The histogram of the residuals shows the distribution of the residuals for all observations.
Pattern | What the pattern may indicate |
---|---|
A long tail in one direction | Skewness |
A bar that is far away from the other bars | An outlier |
Because the appearance of a histogram depends on the number of intervals used to group the data, don't use a histogram to assess the normality of the residuals. Instead, use a normal probability plot.
A histogram is most effective when you have approximately 20 or more data points. If the sample is too small, then each bar on the histogram does not contain enough data points to reliably show skewness or outliers.
The normal probability plot of the residuals displays the residuals versus their expected values when the distribution is normal.
If the batch factor is random, use the conditional residuals to evaluate normality.
Use the normal probability plot of the residuals to verify the assumption that the residuals are normally distributed. The normal probability plot of the residuals should approximately follow a straight line.
S-curve implies a distribution with long tails.
Inverted S-curve implies a distribution with short tails.
Downward curve implies a right-skewed distribution.
A few points lying away from the line implies a distribution with outliers.
If you see a nonnormal pattern, use the other residual plots to check for other problems with the model, such as non-constant variance or a time order effect. If the residuals do not follow a normal distribution and the data have fewer than 15 observations, then confidence intervals for predictions, confidence intervals for coefficients, and p-values for coefficients can be inaccurate.

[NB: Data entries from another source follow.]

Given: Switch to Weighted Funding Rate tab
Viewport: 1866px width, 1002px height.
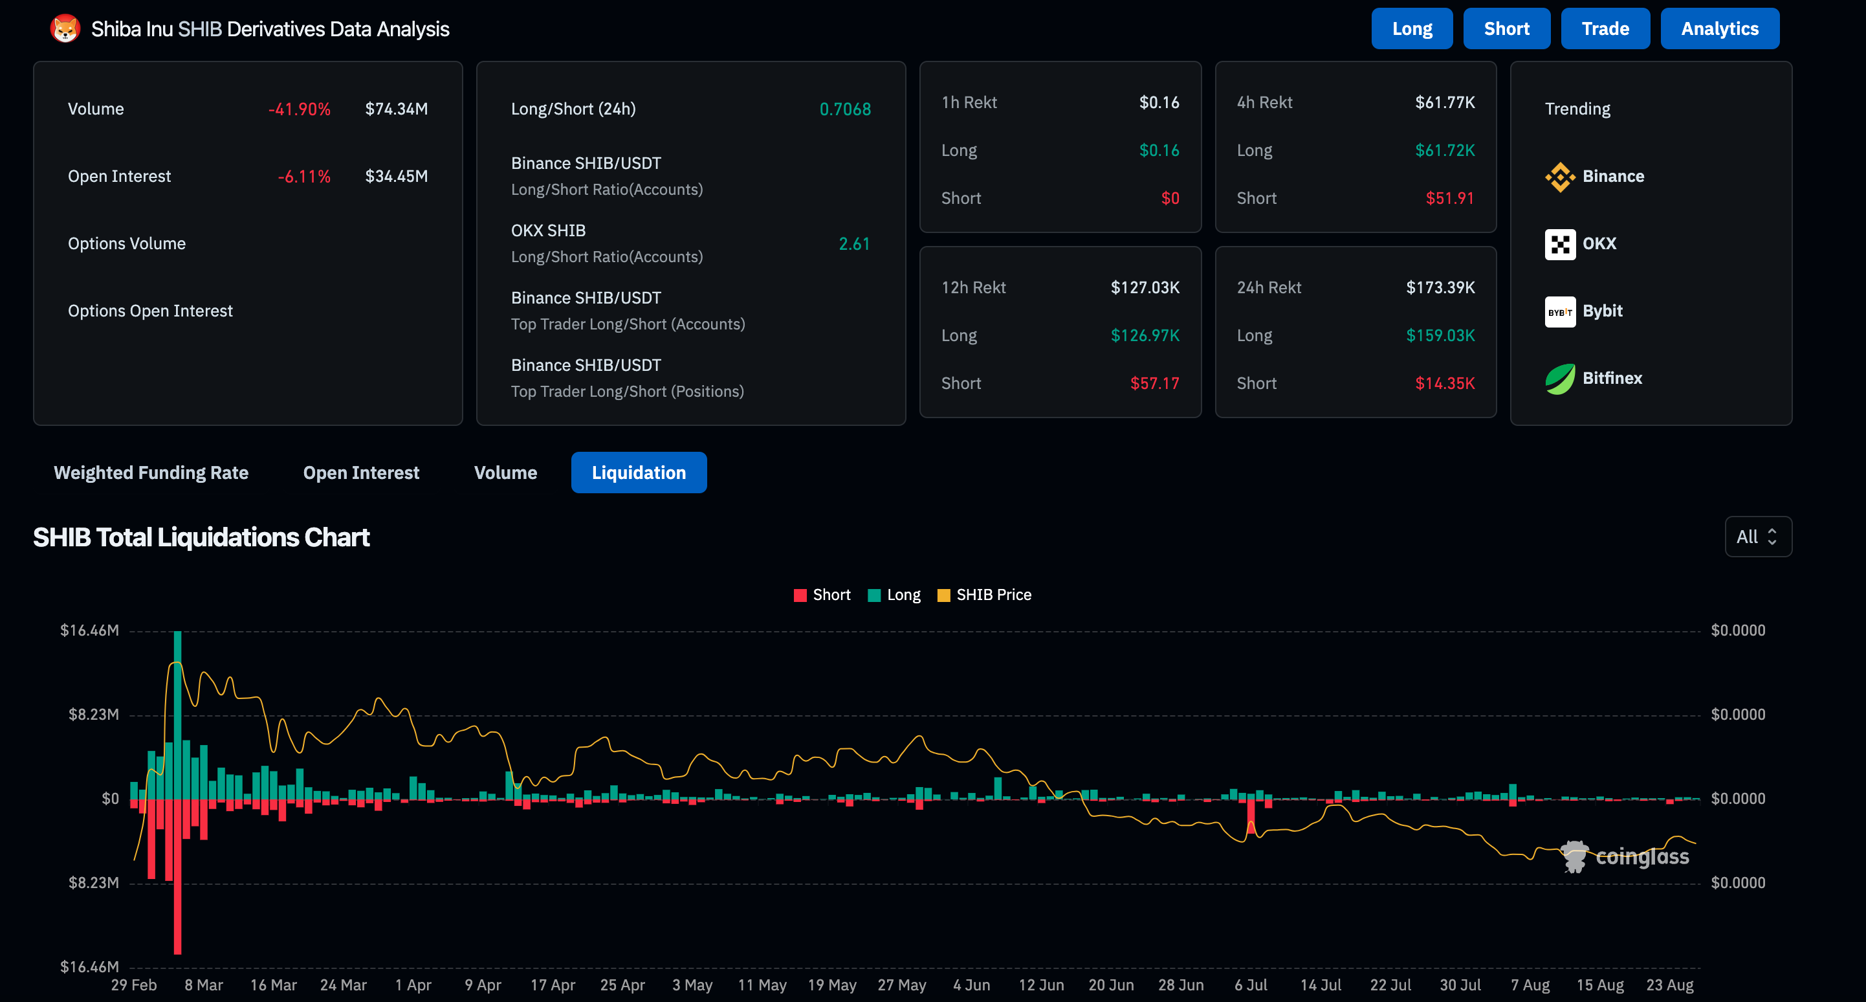Looking at the screenshot, I should pyautogui.click(x=151, y=473).
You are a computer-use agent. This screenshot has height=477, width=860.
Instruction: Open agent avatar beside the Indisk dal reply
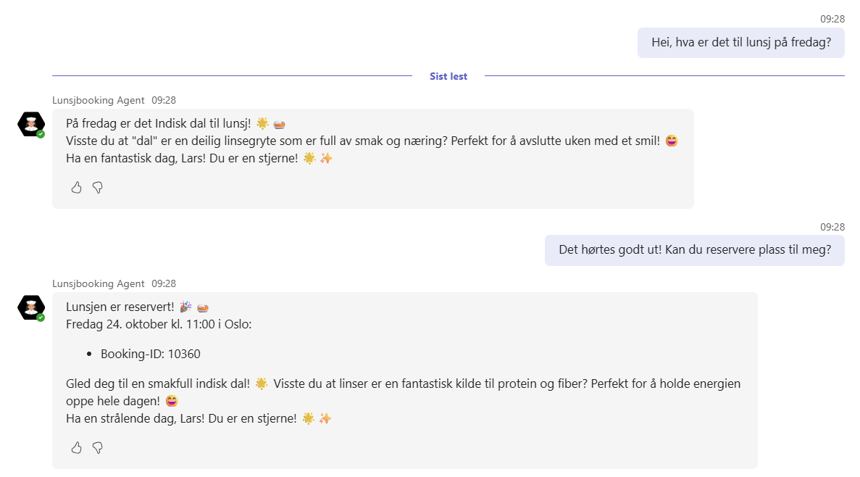31,124
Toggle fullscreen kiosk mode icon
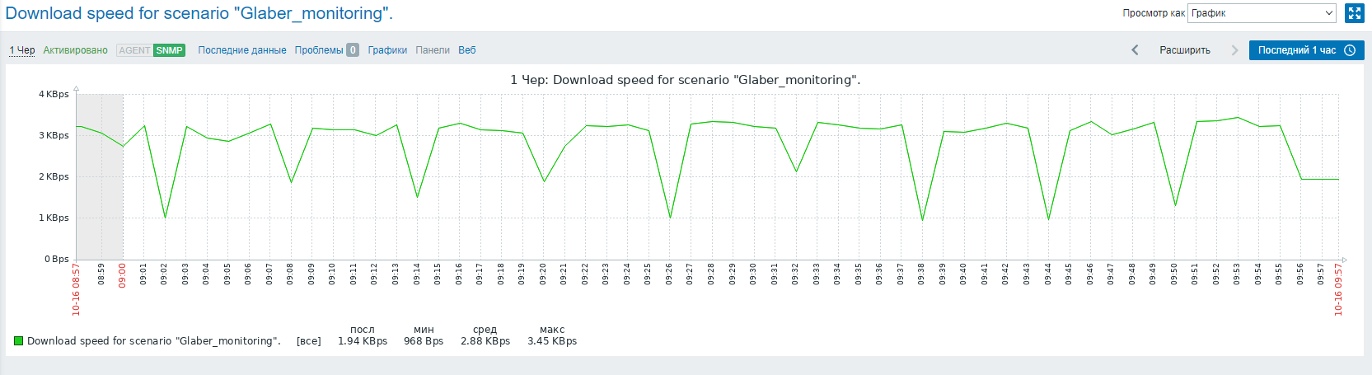 [x=1355, y=13]
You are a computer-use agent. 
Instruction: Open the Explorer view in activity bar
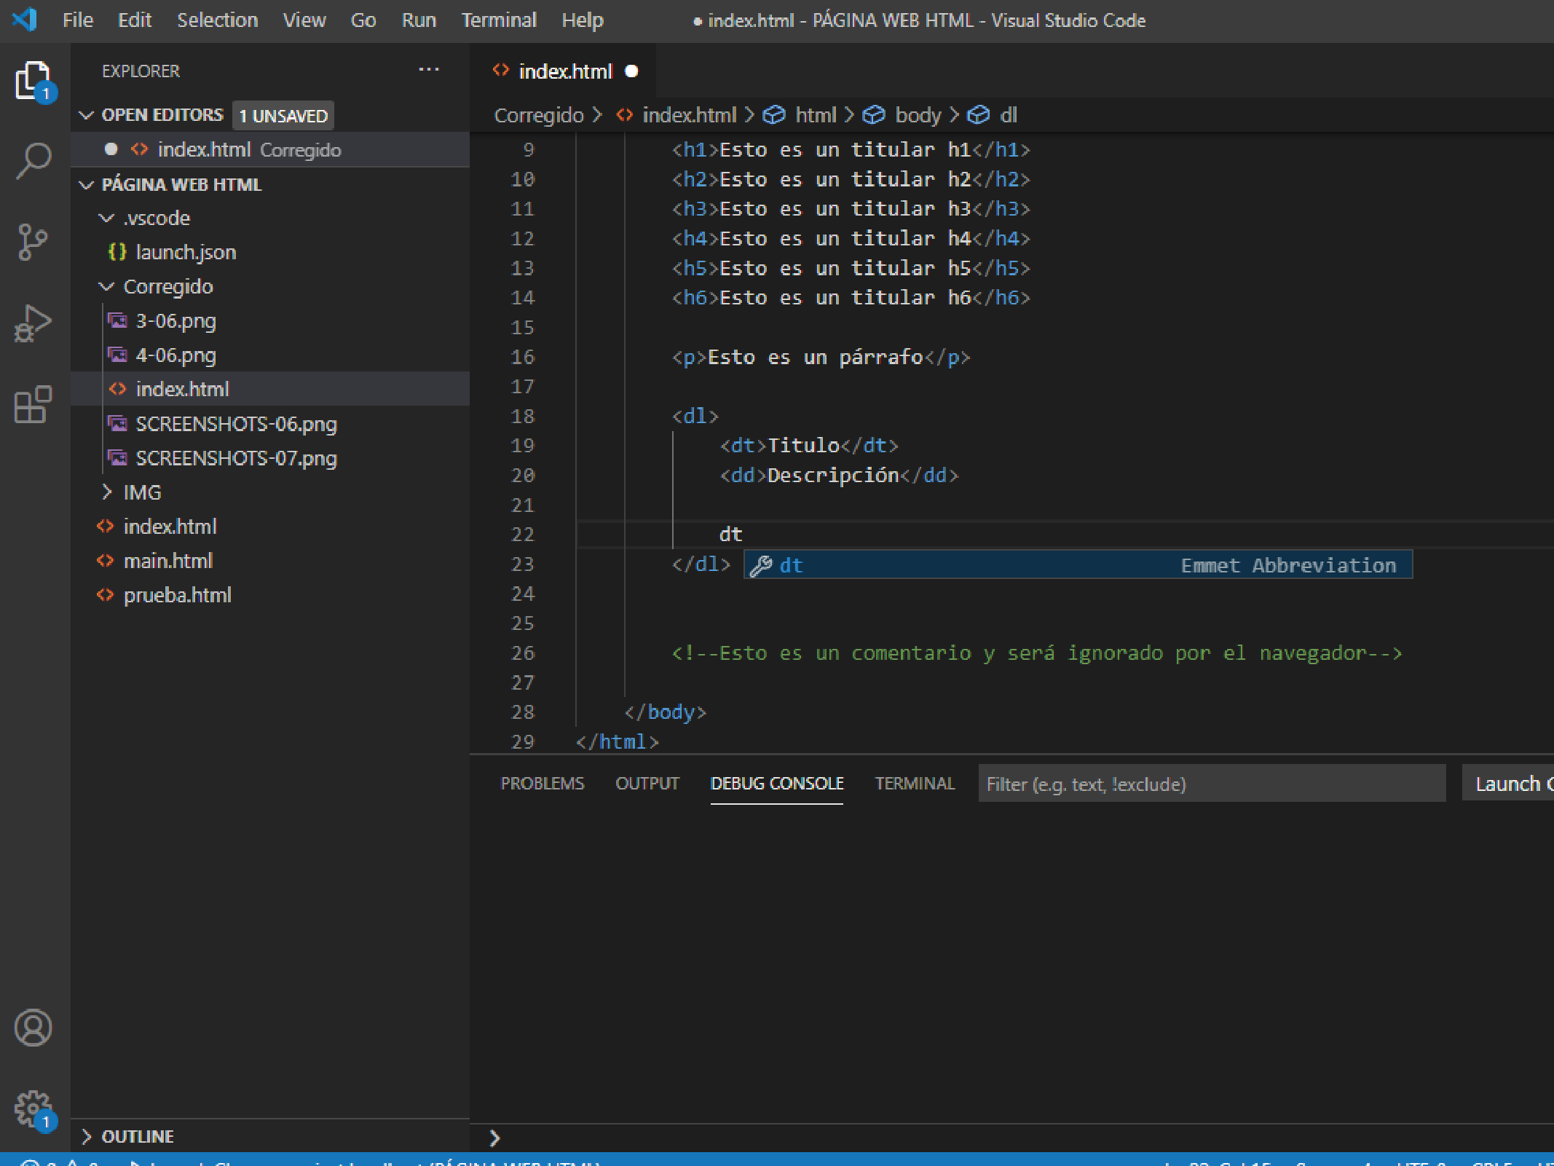click(x=33, y=80)
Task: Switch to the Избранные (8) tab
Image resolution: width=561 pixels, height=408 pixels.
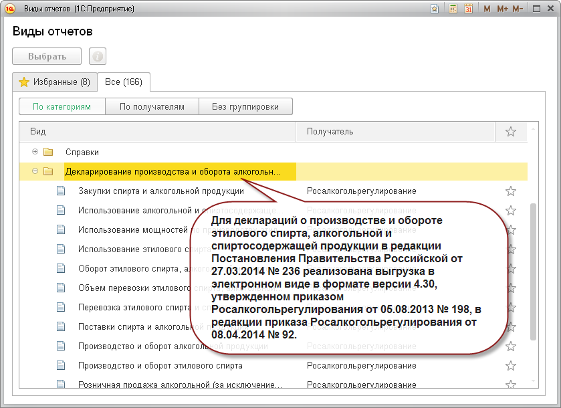Action: pyautogui.click(x=55, y=82)
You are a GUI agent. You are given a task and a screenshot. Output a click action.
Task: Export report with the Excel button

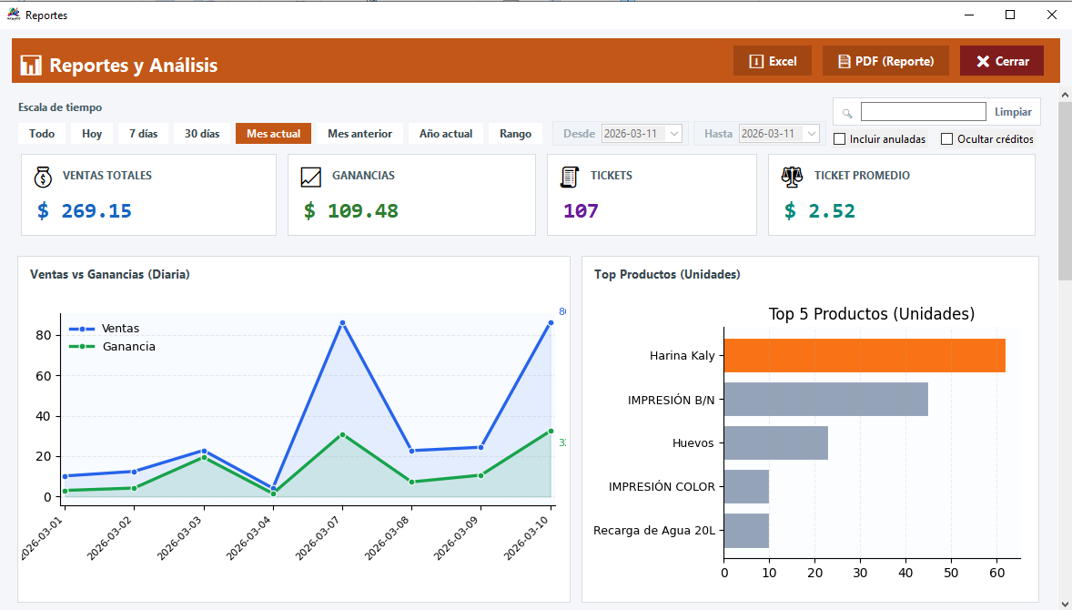(x=772, y=61)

One of the points is much larger than all of the other points. Therefore, the point is an outlier. If there are too many outliers, the model may not be acceptable. You should try to identify the cause of any outlier. Correct any data entry or measurement errors. Consider removing data values that are associated with abnormal, one-time events (special causes). Then, repeat the analysis.
The variance of the residuals increases with the fitted values. Notice that, as the value of the fits increases, the scatter among the residuals widens. This pattern indicates that the variances of the residuals are unequal (nonconstant).
If you identify any patterns or outliers in your residual versus fits plot, consider the following solutions:
Issue | Possible solution |
---|---|
Nonconstant variance | Consider using a Box-Cox transformation. For more information, go to Perform Box-Cox transformation for Stability Study. |
An outlier or influential point |
|
The residuals versus order plot displays the residuals in the order that the data were collected.
The residual versus variables plot displays the residuals versus another variable. The variable could already be included in your model. Or, the variable may not be in the model, but you suspect it affects the response.
If you see a non-random pattern in the residuals, it indicates that the variable affects the response in a systematic way. Consider including this variable in an analysis.